AI will continue to need a human nudge

June 25, 2025

AI has come a long way, but still makes mistakes

In just a few years, we've seen incredible AI breakthroughs. OpenAI released GPT-2 in 2019, then GPT-3 in 2020, and GPT-4 in 2023. Google launched Gemini, and Anthropic introduced Claude. Each new model got smarter and more capable.

But there's one problem that hasn't gone away: LLMs still "hallucinate". They sometimes generate information that sounds convincing but is completely wrong. Given LLMs are fundamentally next token prediction models, achieving a balance between creativity and hallucination will continue to be tricky.

As this NYTimes article points out - AI is getting more powerful, but its hallucinations are getting worse.

For example, when asked "How many r's are in the word strawberry?", LLMs might confidently answer "2" when there are actually 3. Or they might generate a completely fictional scientific study with realistic-sounding citations. The information feels authoritative, but it's entirely made up.

Right now, this isn't a huge problem

Today, most people use AI through simple chat interfaces. When AI tools do connect to other systems (like browsing the web or accessing files), they're limited to safe, basic tasks. Most importantly, humans usually check the AI's work before acting on it.
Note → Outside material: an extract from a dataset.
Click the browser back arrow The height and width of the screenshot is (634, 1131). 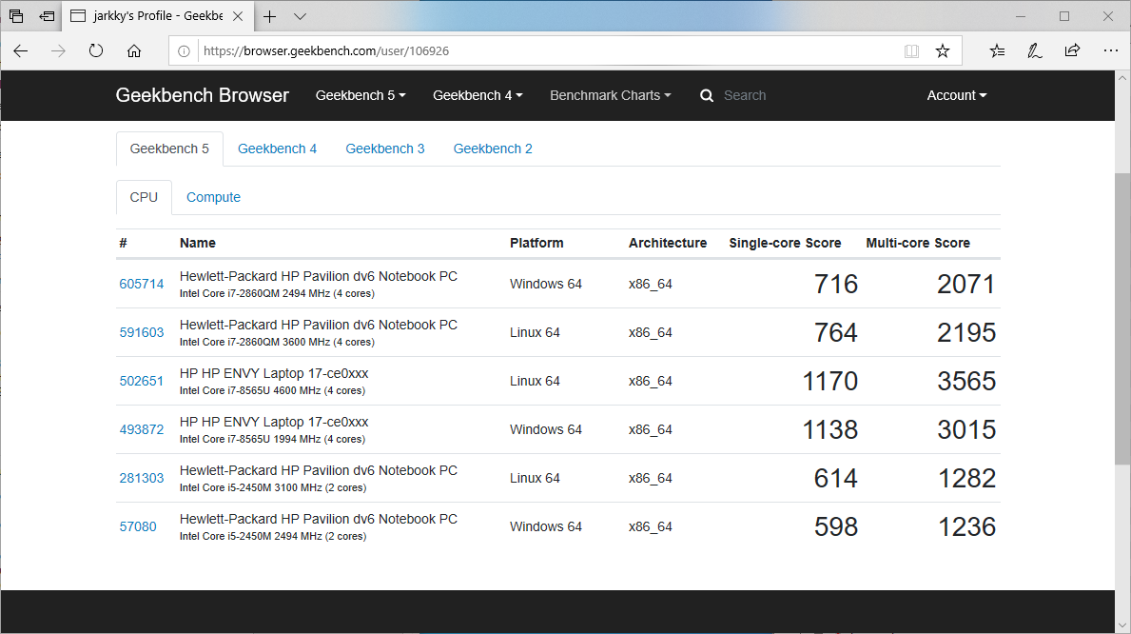(21, 51)
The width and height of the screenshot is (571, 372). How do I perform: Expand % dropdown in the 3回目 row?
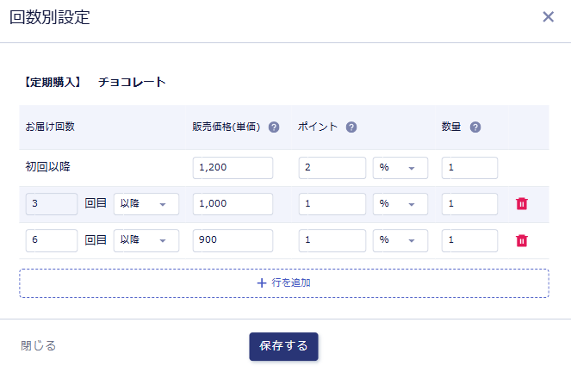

But this is about to change dramatically.

AI is moving into everything

Soon, AI will be embedded in our phones, cars, home appliances, and countless other devices. When AI starts making decisions that affect our daily lives—not just answering questions—we'll need to be much more careful about checking its work.

Imagine your smart home AI deciding to turn off your heating system because it "thinks" you're not home, or your car's AI choosing a dangerous route because it misinterpreted traffic data. These aren't hypothetical scenarios—they're the reality we're heading toward.

Here's the challenge: AI can generate responses incredibly fast, but humans need time to verify those responses. As AI researcher Andrej Karpathy pointed out in his recent Software Is Changing (Again) talk - "Verification is the Bottleneck."*

You've probably experienced this already

If you've used AI coding tools like Cursor, Windsurf, or Lovable, you know exactly what this feels like. The AI can instantly write 100+ lines of code, but sometimes it accidentally breaks existing functionality. You end up spending most of your time carefully reviewing and approving or rejecting the AI's suggestions.

Now imagine this same dynamic when AI controls robots in the physical world. The stakes become much higher.

AI faces new challenges every day

Beyond making mistakes, AI sometimes encounters situations it has never seen before. The real world constantly changes—new laws, new objects, new social norms. AI models are trained on data from the past, so they can't always handle brand-new situations.

Consider a delivery robot that encounters a new type of construction barrier it's never seen before, or an AI assistant trying to help with a recently passed law that wasn't in its training data. These "edge cases" happen constantly in the real world, and they require human judgment to navigate safely.

The cost of getting it wrong keeps rising

As AI systems gain more autonomy, the consequences of errors become more severe. A chatbot giving wrong information is annoying. An autonomous vehicle making a poor decision could be deadly. A financial AI making incorrect trades could cost millions.

This is why companies like Tesla still require human drivers to supervise their "Full Self-Driving" system, and why most AI-powered medical tools still require doctor approval before making diagnoses. The stakes are simply too high to let AI operate without human oversight.

The bottom line: AI will always need human guidance

The verification bottleneck isn't a temporary problem that will disappear as AI gets better. It's a permanent part of how humans and AI will work together. Whether you're reviewing AI-generated code, approving a robot's next move, or helping a delivery robot navigate around an obstacle, humans provide something AI lacks: common sense, ethical judgment, and real-world understanding.

What this means for the future

As AI models continue to improve at handling hallucinations, our focus should shift toward building efficient tools that enhance AI-human collaboration. This means:

The companies that succeed in the AI era won't be the ones that eliminate humans from the loop, they'll be the ones that create the smoothest, most effective human-AI partnerships.

As we move toward an AI-integrated future, remember: the goal isn't to replace human judgment, but to augment it. The most powerful AI systems will be the ones that know exactly when to hand control back to a human.